→ **AIM OF THE EXERCISE**: Retype exactly the lines below, starting with the line that contains "Screen dimensions: 676x239" and ending with the last line; leave out any pictures.

Start of DATA

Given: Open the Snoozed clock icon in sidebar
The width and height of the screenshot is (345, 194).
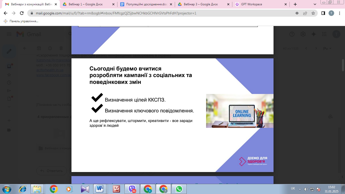Looking at the screenshot, I should (x=9, y=83).
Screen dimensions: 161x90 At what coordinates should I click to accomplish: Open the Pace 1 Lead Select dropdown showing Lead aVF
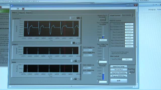point(129,32)
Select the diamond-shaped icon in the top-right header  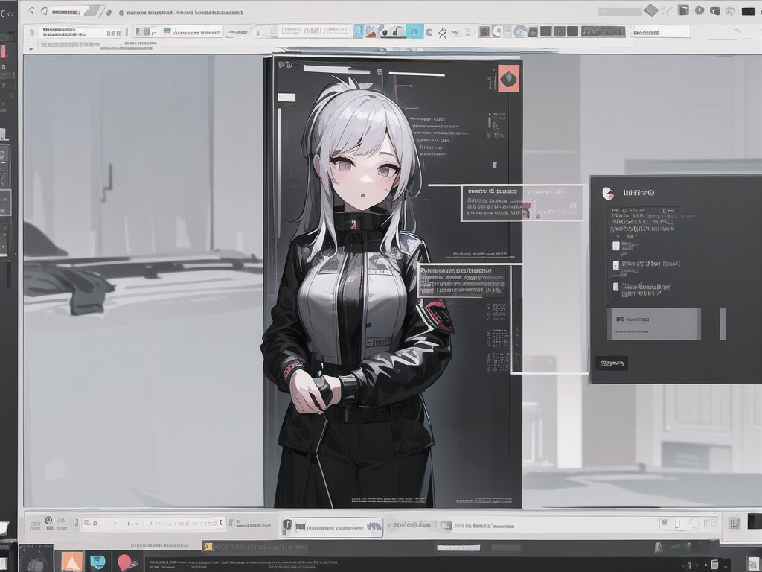650,10
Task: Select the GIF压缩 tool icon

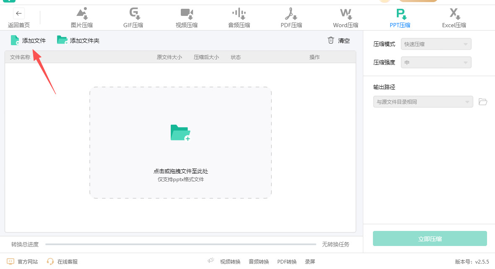Action: [x=133, y=18]
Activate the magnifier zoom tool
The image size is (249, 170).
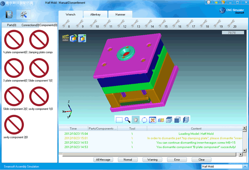point(128,120)
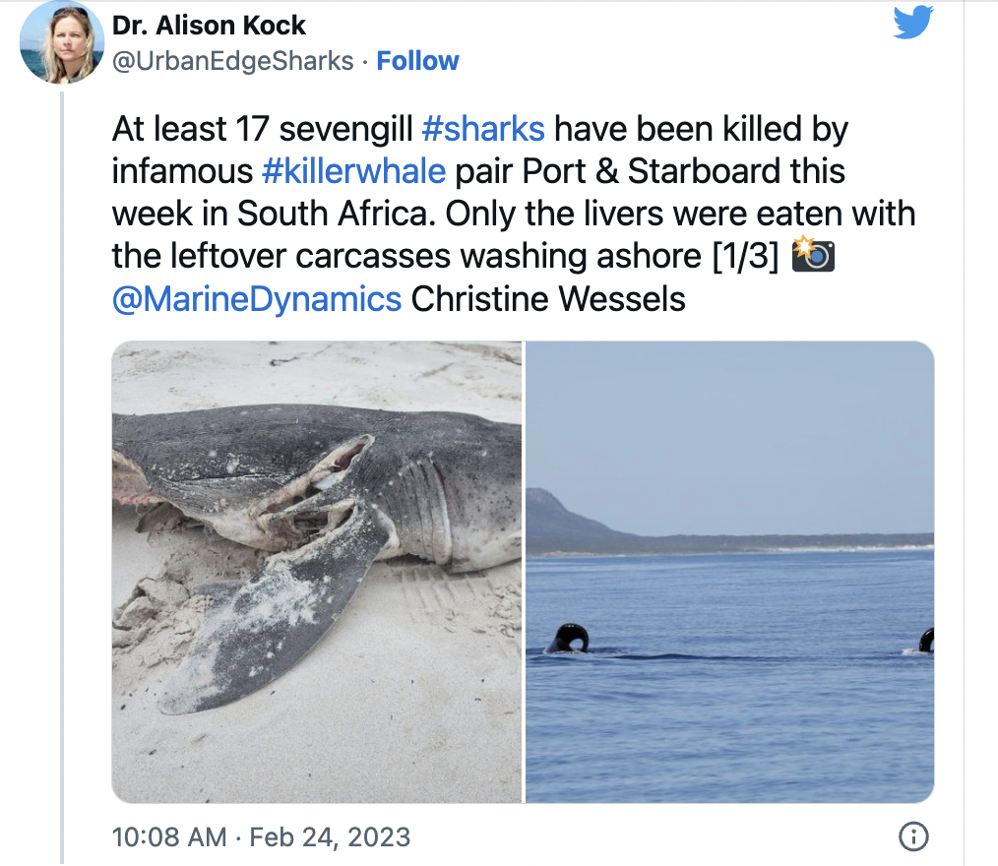Click the left orca dorsal fin in the water
The height and width of the screenshot is (866, 998).
pos(569,639)
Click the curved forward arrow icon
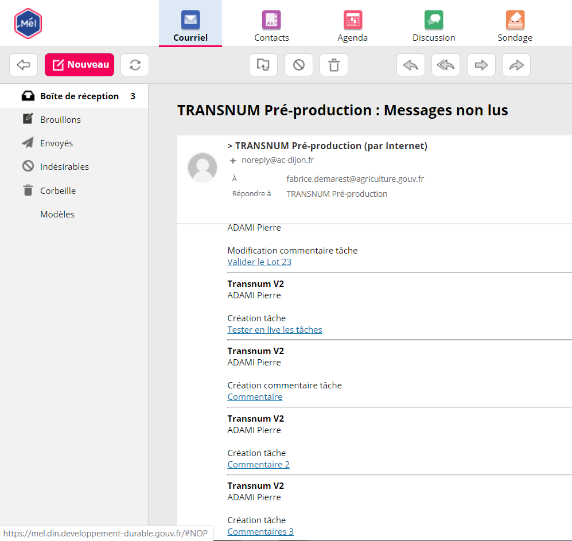 [516, 65]
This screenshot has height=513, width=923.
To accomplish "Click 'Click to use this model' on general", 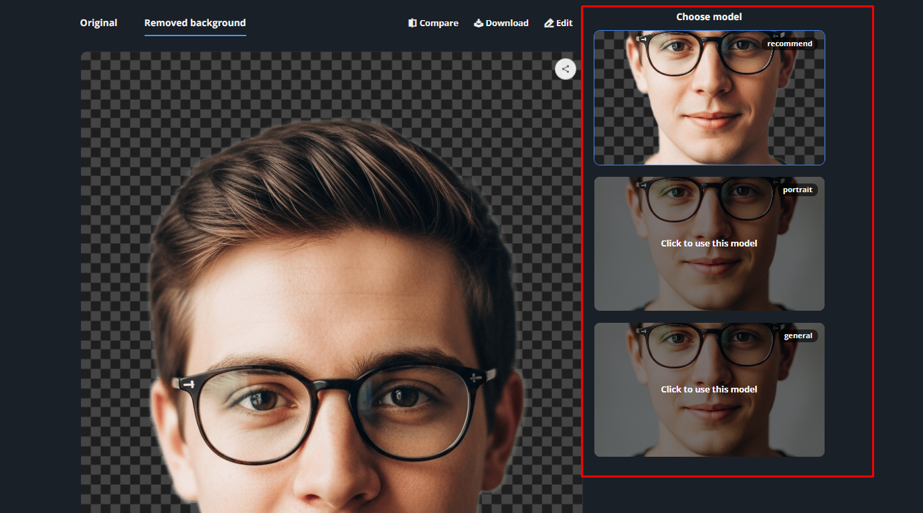I will [709, 389].
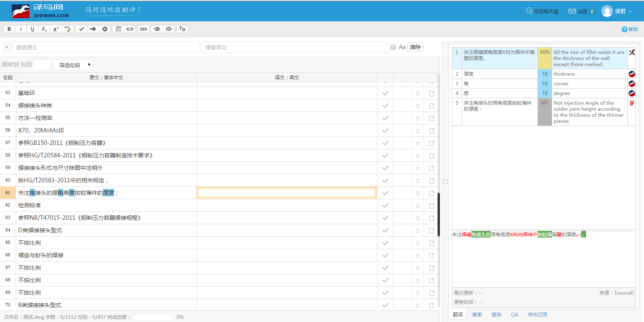Enable the Aa case-sensitive checkbox
Viewport: 644px width, 322px height.
click(393, 47)
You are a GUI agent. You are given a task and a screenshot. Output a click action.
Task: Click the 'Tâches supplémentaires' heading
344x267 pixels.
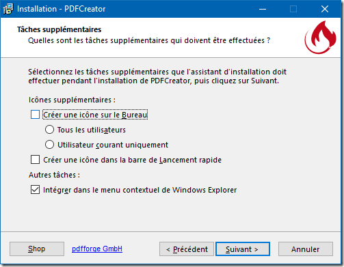coord(59,29)
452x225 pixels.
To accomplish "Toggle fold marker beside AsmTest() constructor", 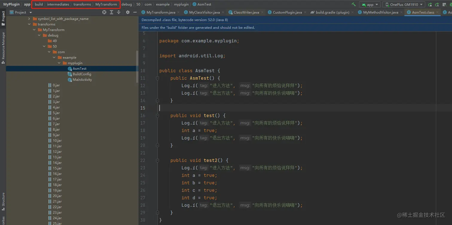I will (158, 78).
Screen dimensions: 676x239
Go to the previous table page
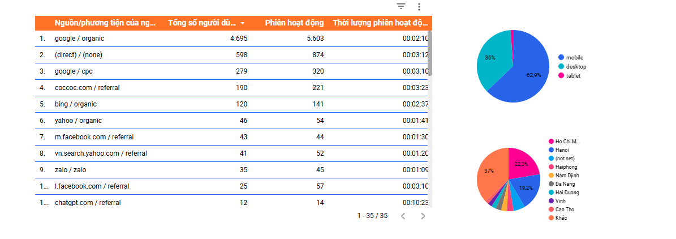point(403,216)
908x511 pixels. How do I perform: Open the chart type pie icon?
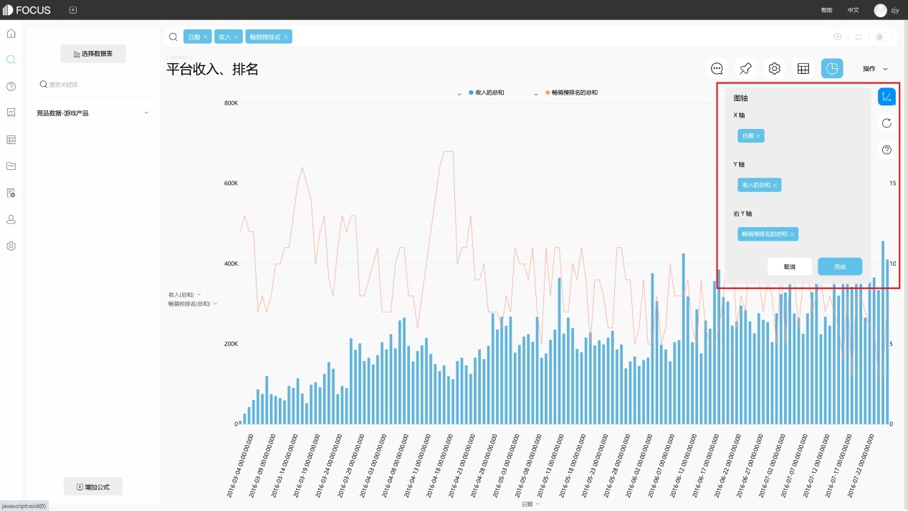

End of DATA

→ **PROBLEM SOLUTION**:
Screen dimensions: 676x239
Go to the previous table page
point(403,216)
908x511 pixels. How do I perform: Open the chart type pie icon?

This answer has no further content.